- Opening Delimiter -

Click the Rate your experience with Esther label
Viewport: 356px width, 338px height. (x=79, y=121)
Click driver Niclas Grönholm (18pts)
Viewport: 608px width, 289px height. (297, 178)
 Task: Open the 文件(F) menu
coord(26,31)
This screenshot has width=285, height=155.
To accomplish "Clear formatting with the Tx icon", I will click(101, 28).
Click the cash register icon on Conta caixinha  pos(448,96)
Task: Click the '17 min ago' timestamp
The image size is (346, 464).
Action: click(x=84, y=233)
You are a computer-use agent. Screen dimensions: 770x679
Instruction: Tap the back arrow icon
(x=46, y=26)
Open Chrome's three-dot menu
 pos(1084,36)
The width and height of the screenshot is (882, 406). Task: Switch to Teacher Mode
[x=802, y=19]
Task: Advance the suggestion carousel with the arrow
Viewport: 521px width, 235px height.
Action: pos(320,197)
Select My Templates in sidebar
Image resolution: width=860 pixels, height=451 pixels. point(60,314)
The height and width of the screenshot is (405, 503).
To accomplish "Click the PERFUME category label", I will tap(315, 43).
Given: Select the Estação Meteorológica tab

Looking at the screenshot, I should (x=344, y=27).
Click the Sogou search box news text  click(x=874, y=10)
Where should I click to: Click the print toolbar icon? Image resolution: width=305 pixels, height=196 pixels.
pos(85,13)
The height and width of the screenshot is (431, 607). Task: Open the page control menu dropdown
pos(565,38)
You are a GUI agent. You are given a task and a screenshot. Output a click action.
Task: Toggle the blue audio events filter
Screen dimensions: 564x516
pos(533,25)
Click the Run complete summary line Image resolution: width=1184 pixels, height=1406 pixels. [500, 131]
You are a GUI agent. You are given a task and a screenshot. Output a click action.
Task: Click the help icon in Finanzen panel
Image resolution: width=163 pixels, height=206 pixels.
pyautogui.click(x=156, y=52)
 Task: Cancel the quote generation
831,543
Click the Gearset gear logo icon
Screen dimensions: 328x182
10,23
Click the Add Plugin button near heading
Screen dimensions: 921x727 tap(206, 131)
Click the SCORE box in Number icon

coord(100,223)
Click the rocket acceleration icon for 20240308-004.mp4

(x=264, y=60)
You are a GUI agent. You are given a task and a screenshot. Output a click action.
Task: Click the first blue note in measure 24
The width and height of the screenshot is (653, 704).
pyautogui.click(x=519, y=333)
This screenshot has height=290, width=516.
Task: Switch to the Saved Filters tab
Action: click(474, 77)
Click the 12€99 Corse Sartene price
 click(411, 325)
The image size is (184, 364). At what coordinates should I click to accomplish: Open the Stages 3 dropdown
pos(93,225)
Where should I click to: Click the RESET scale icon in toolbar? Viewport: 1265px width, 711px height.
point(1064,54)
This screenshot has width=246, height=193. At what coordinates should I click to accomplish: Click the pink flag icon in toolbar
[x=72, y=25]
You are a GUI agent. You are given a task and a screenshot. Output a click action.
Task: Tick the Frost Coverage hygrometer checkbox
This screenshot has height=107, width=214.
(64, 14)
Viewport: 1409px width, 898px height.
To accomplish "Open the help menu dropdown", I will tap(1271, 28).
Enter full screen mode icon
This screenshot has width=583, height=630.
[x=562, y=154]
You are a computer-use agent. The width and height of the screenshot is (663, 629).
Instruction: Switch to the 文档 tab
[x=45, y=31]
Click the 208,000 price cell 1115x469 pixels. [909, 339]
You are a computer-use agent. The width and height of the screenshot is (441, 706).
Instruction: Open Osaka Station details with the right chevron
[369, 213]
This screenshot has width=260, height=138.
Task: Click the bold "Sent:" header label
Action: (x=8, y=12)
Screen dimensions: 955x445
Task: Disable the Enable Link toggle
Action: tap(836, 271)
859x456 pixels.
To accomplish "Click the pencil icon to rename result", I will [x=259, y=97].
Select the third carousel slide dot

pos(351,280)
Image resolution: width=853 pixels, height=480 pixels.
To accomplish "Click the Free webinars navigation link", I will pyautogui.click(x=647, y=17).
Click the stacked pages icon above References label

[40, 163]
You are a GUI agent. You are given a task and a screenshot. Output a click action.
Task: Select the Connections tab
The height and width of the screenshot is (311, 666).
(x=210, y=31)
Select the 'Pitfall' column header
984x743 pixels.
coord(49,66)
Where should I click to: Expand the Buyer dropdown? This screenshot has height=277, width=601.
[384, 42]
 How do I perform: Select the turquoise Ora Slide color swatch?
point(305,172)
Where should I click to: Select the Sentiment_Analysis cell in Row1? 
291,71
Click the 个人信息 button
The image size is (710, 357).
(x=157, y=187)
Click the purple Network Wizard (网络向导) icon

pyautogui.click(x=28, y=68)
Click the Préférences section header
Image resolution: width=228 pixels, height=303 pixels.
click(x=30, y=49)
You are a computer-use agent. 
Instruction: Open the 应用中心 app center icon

- Closing Delimiter -

*Directions for this task*
Set down the records once more, character for character.

*Response box*
Click the Rate your experience with Esther label
Viewport: 356px width, 338px height. (x=79, y=121)
Click driver Niclas Grönholm (18pts)
Viewport: 608px width, 289px height. (297, 178)
 Task: Open the 文件(F) menu
coord(26,31)
This screenshot has width=285, height=155.
To accomplish "Clear formatting with the Tx icon", I will click(101, 28).
Click the cash register icon on Conta caixinha  pos(448,96)
Task: Click the '17 min ago' timestamp
The image size is (346, 464).
Action: click(x=84, y=233)
You are a computer-use agent. Screen dimensions: 770x679
Instruction: Tap the back arrow icon
(x=46, y=26)
Open Chrome's three-dot menu
 pos(1084,36)
The width and height of the screenshot is (882, 406). Task: Switch to Teacher Mode
[x=802, y=19]
Task: Advance the suggestion carousel with the arrow
Viewport: 521px width, 235px height.
Action: pos(320,197)
Select My Templates in sidebar
Image resolution: width=860 pixels, height=451 pixels. point(60,314)
The height and width of the screenshot is (405, 503).
To accomplish "Click the PERFUME category label", I will tap(315, 43).
Given: Select the Estação Meteorológica tab

Looking at the screenshot, I should (x=344, y=27).
Click the Sogou search box news text  click(x=874, y=10)
Where should I click to: Click the print toolbar icon? Image resolution: width=305 pixels, height=196 pixels.
pos(85,13)
The height and width of the screenshot is (431, 607). Task: Open the page control menu dropdown
pos(565,38)
You are a GUI agent. You are given a task and a screenshot. Output a click action.
Task: Toggle the blue audio events filter
Screen dimensions: 564x516
pos(533,25)
Click the Run complete summary line Image resolution: width=1184 pixels, height=1406 pixels. [500, 131]
You are a GUI agent. You are given a task and a screenshot. Output a click action.
Task: Click the help icon in Finanzen panel
Image resolution: width=163 pixels, height=206 pixels.
pyautogui.click(x=156, y=52)
 Task: Cancel the quote generation
831,543
Click the Gearset gear logo icon
Screen dimensions: 328x182
10,23
Click the Add Plugin button near heading
Screen dimensions: 921x727 tap(206, 131)
Click the SCORE box in Number icon

coord(100,223)
Click the rocket acceleration icon for 20240308-004.mp4

(x=264, y=60)
You are a GUI agent. You are given a task and a screenshot. Output a click action.
Task: Click the first blue note in measure 24
The width and height of the screenshot is (653, 704).
pyautogui.click(x=519, y=333)
This screenshot has height=290, width=516.
Task: Switch to the Saved Filters tab
Action: click(474, 77)
Click the 12€99 Corse Sartene price
 click(411, 325)
The image size is (184, 364). At what coordinates should I click to accomplish: Open the Stages 3 dropdown
pos(93,225)
Where should I click to: Click the RESET scale icon in toolbar? Viewport: 1265px width, 711px height.
point(1064,54)
This screenshot has width=246, height=193. At what coordinates should I click to accomplish: Click the pink flag icon in toolbar
[x=72, y=25]
You are a GUI agent. You are given a task and a screenshot. Output a click action.
Task: Tick the Frost Coverage hygrometer checkbox
This screenshot has height=107, width=214.
(64, 14)
Viewport: 1409px width, 898px height.
To accomplish "Open the help menu dropdown", I will tap(1271, 28).
Enter full screen mode icon
This screenshot has width=583, height=630.
[x=562, y=154]
You are a computer-use agent. The width and height of the screenshot is (663, 629).
Instruction: Switch to the 文档 tab
[x=45, y=31]
Click the 208,000 price cell 1115x469 pixels. [909, 339]
You are a computer-use agent. The width and height of the screenshot is (441, 706).
Instruction: Open Osaka Station details with the right chevron
[369, 213]
This screenshot has width=260, height=138.
Task: Click the bold "Sent:" header label
Action: (x=8, y=12)
Screen dimensions: 955x445
Task: Disable the Enable Link toggle
Action: tap(836, 271)
859x456 pixels.
To accomplish "Click the pencil icon to rename result", I will [x=259, y=97].
Select the third carousel slide dot

pos(351,280)
Image resolution: width=853 pixels, height=480 pixels.
To accomplish "Click the Free webinars navigation link", I will pyautogui.click(x=647, y=17).
Click the stacked pages icon above References label

[40, 163]
You are a GUI agent. You are given a task and a screenshot. Output a click action.
Task: Select the Connections tab
The height and width of the screenshot is (311, 666).
(x=210, y=31)
Select the 'Pitfall' column header
984x743 pixels.
coord(49,66)
Where should I click to: Expand the Buyer dropdown? This screenshot has height=277, width=601.
[384, 42]
 How do I perform: Select the turquoise Ora Slide color swatch?
point(305,172)
Where should I click to: Select the Sentiment_Analysis cell in Row1? 
291,71
Click the 个人信息 button
The image size is (710, 357).
(x=157, y=187)
Click the purple Network Wizard (网络向导) icon

pyautogui.click(x=28, y=68)
Click the Préférences section header
Image resolution: width=228 pixels, height=303 pixels.
click(x=30, y=49)
You are a computer-use agent. 
Instruction: Open the 应用中心 app center icon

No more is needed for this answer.